İskenderiye’de Yunan asıllı bir ailenin kızı olarak dünyaya geldi. Babası saygın bir matematikçi ve astronom olan İskenderiyeli Theon’dur. Çocukluğunun geçtiği ev filozoflar, matematikçiler, astronomlar ile dolar taşardı. O evde Thales, Pisagor, Arşimet’in teoremleri, Platon’un idealar ve Aristo’nun varlık felsefeleri tartışılırdı. Hypatia çocukluğundan itibaren felsefeyle, bilimle ilgiliydi. Matematik konusunda da çok yetenekliydi. İskenderiye’deki ön eğitiminin ardından o dönemde dünyanın en iyi üniversitesi olan Atina Üniversitesi’ne gönderildi. Ardından İskenderiye’ye dönerek Büyük İskenderiye Kütüphanesi bünyesinde kurulan Neoplatonist Felsefe Okulu’nda matematik ve astronomi üzerine çalıştı, dersler verdi. Evreni, yıldızları gözlemledi; hesaplar yaptı; buluşlar ortaya çıkardı. Dünyanın en büyük, en saygın ikinci okulunun ve kütüphanesinin yöneticisi oldu.
İskenderiye Valisi Orestes ile İskenderiye piskoposu Cyril arasında anlaşmazlıklara sebebiyet verdiği ve politik işlere karıştığı gerekçesi ile 415 yılında kıpti Hristiyan bir çete tarafından “Cehennem ateşinde yakalım bu ahlaksız cadıyı” bağırışları arasında sokaklarda sürüklenerek ve taşlanarak öldürüldü.
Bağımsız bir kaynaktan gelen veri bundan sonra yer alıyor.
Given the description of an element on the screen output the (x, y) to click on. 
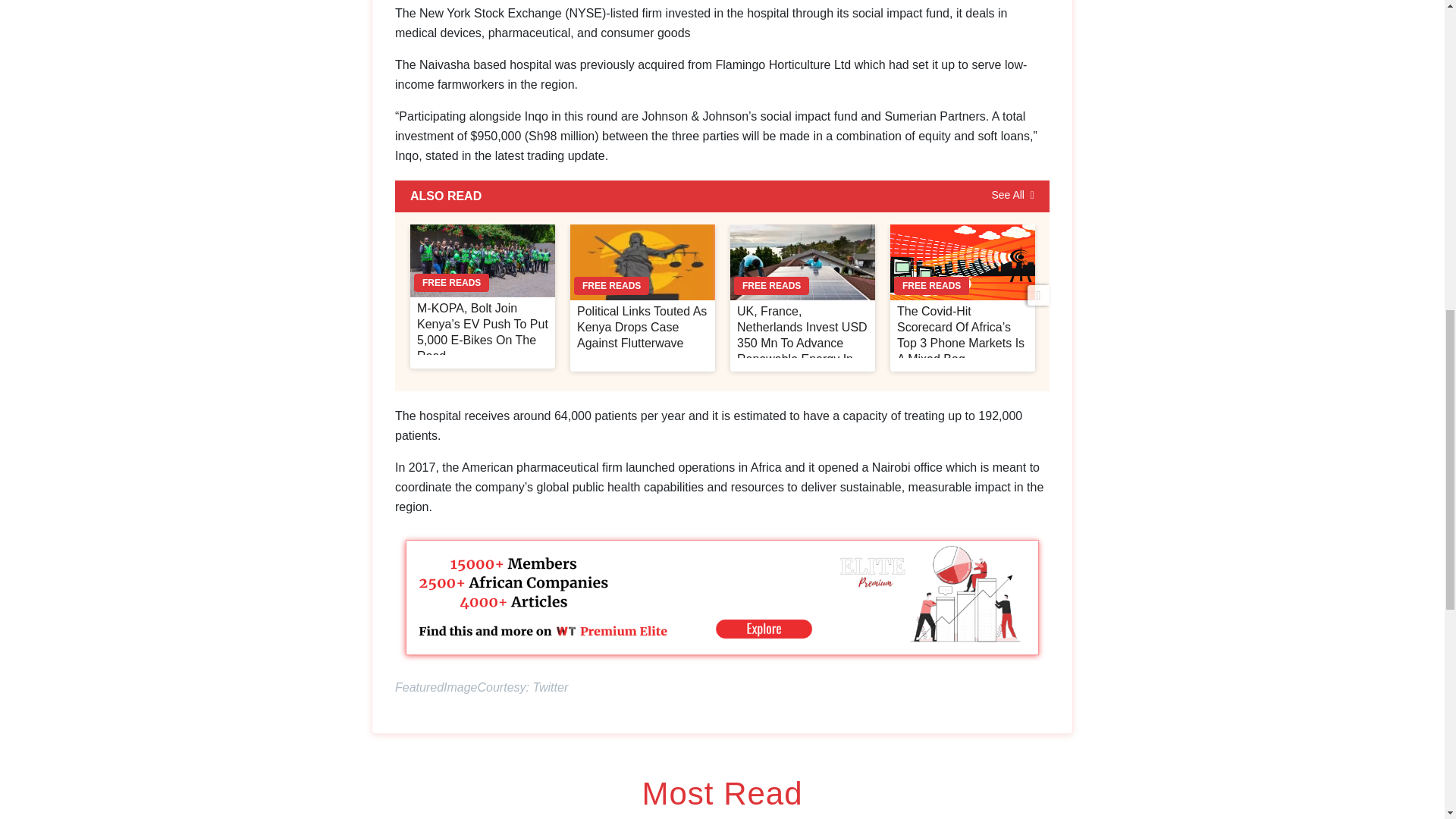
FREE READS (802, 262)
FREE READS (642, 262)
See All (1012, 196)
FREE READS (482, 260)
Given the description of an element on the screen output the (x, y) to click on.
Hyaptia’nın hikayesini ve son anlarının tasvir edildiği öyküyü Mutlu Günay’ın “Başlangıç: Yarı Hayal Yarı Gerçek” adlı kitabında okumuştum. “Ölümüm ile İskenderiye’de yaratılan korku iklimi amacına ulaşmıştı. Filozoflar, astronomlar, matematikçiler endişeye kapılarak yüzlerce yıldır eğitimin, bilginin beşiği olan İskenderiye’yi terk etmeye başladılar. Bilgiye ulaşma çabası her ne kadar karanlığa itilmeye çalışılsa da merak ve öğrenme arzusu kalamaz karanlığın derinliklerinde çok uzun süre ve elbet bir gün çıkar aydınlığa daha güçlü bir şekilde…” diyordu Hypatia öyküde. Neden öldürüldüğünü ise “Atanmış vali ve atanmış patrik arasında yetki karmaşası oluyordu. Bu yeni siyasetin uygulanabilmesi için düşünmeyen cahil insanlara ihtiyaç vardı. Cehalete ve sorgulamayan beyinlere en büyük engel ise İskenderiye Neoplatonist Felsefe Okuluydu. Ve ben onun kadın yöneticisiydim” diye anlatıyordu.
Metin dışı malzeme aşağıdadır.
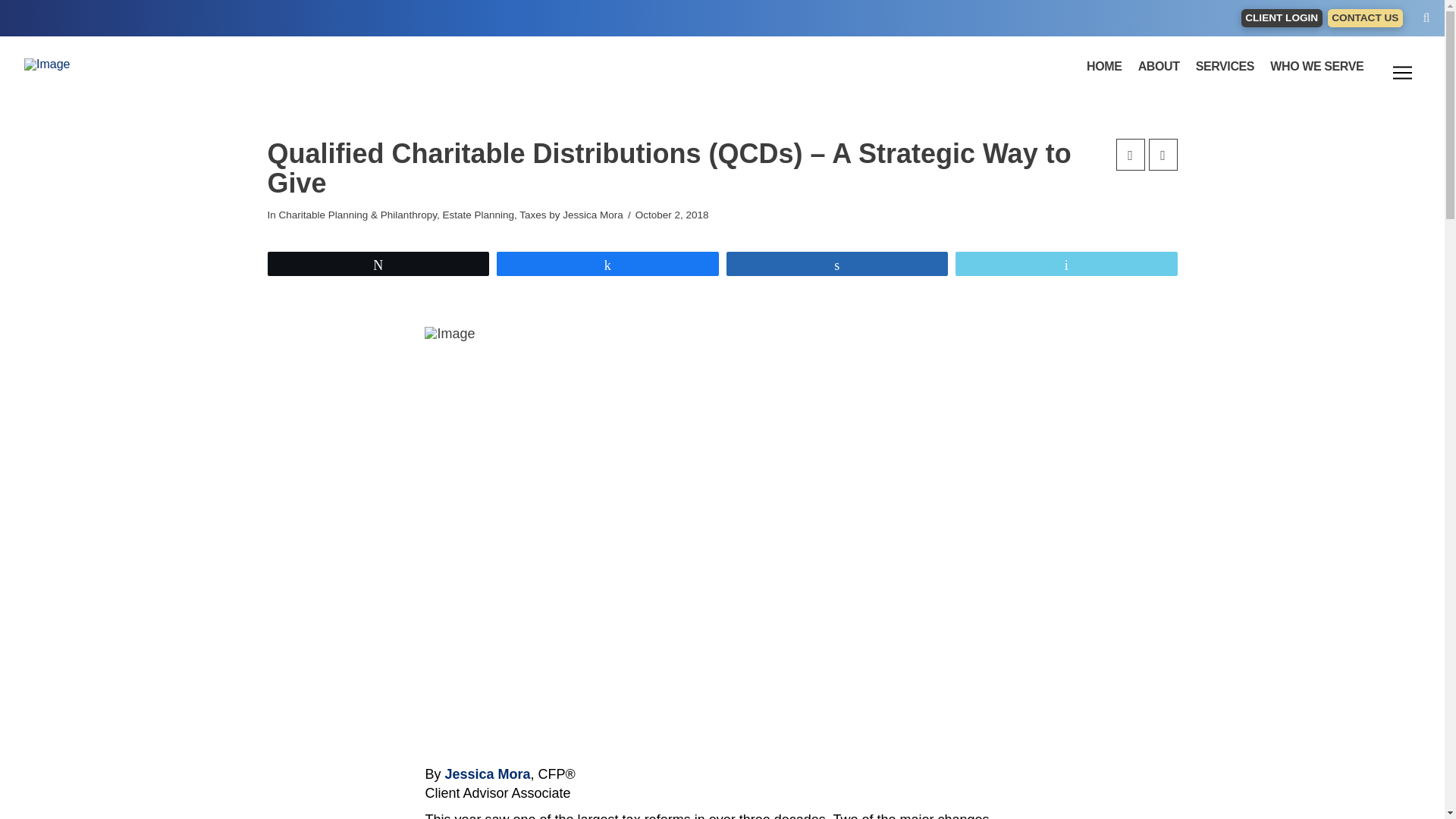
Estate Planning (477, 214)
CONTACT US (1365, 18)
WHO WE SERVE (1316, 66)
ABOUT (1158, 66)
SERVICES (1225, 66)
CLIENT LOGIN (1281, 18)
Jessica Mora (486, 774)
Taxes (532, 214)
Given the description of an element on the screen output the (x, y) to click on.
Dün Dünya Kadınlar günüydü. Birleşmiş Milletler her yıl dünya kadınlar günü için bir tema açıklar. Bu yılın teması ise “DigitALL: Toplumsal cinsiyet eşitliği için yenilik ve teknoloji” olarak belirlenmişti. Dünkü etkinliklerde toplumsal cinsiyet eşitliğini sağlamak ve tüm kadın ve kız çocuklarının güçlendirilmek için dijital çağda yenilik ve teknolojik değişim ve eğitime vurgu yapıldı. Dijital cinsiyet uçurumuna dikkat çekildi.
Bu kapsamda kadınların bilim, teknoloji, mühendislik ve matematik alanında desteklenmesine yönelik projeleri çok değerli buluyorum. “Türkiye’nin Mühendis Kızları” projesine liderlik eden Ebru Özdemir’in dediği gibi bu tür projeler ve “Gelecekte bizlere liderlik edebilecek kapasiteye sahip kadın mühendis adaylarına umut olacak, ülkemizin geleceğine yön verecek, doğru tabiriyle ‘cam tavanları kıracak’ kadın liderleri ortaya çıkaracaktır.”
Kadınlar ekonomide dönüştürücü güce sahipler. Kadın istihdamına önem veren şirketler daha başarılılar, daha fazla katma değer yaratıyorlar. Kadınların hem istihdamdaki hem de yönetimdeki ağırlığını artıran şirketler daha da güçleniyorlar.
Sürdürülebilir bir yarın için şirketlerin aksiyon alma zamanıdır.